M Zaid Wahyudi
Banyak daerah terpencil di Indonesia yang memiliki landasan pacu pesawat terbang sangat pendek. Lokasi daerah yang berada di punggung gunung, seperti Papua atau pulau-pulau kecil yang sempit, membuat sulit dibangun landasan pacu yang panjang. Bahkan, akibat kendala geografis itu, banyak daerah yang masih sulit dijangkau dengan menggunakan pesawat-pesawat perintis sekalipun.
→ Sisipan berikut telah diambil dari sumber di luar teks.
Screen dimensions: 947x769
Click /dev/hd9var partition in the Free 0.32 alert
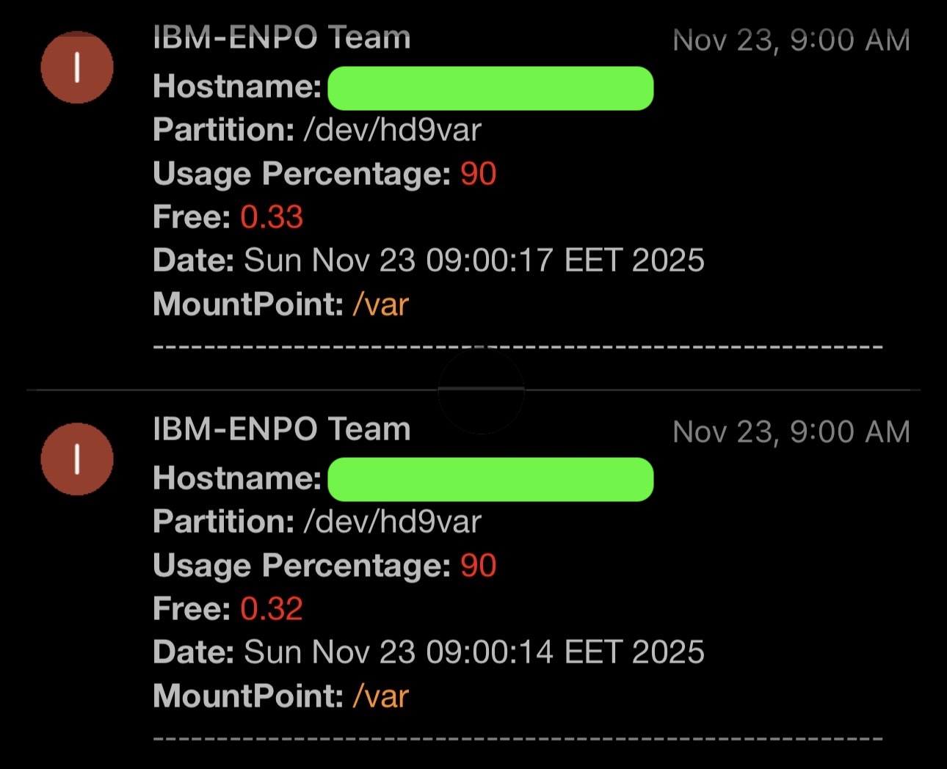point(393,522)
Saat ini terdapat 72 persen atau 715 bandar udara dan lapangan terbang di Indonesia yang panjang landas pacunya kurang dari 800 meter. Sebanyak 70 persen atau 60 pesawat perintis dengan kapasitas 9-20 penumpang sudah berumur di atas 20 tahun.
Penerbangan perintis itu menghubungkan 89 bandar udara atau lapangan terbang yang ada di 14 provinsi dan melayani 118 rute penerbangan. Setiap tahun, subsidi negara untuk menutupi biaya operasional penerbangan perintis itu mencapai
Kepala Badan Pengkajian dan Penerapan Teknologi (BPPT) Marzan Azis Iskandar di Jakarta, Selasa (28/12), mengatakan, kebutuhan pesawat berkapasitas 9-20 penumpang di Indonesia saja hingga 20 tahun mendatang mencapai 97 unit untuk penerbangan sipil dan 105 pesawat untuk keperluan khusus.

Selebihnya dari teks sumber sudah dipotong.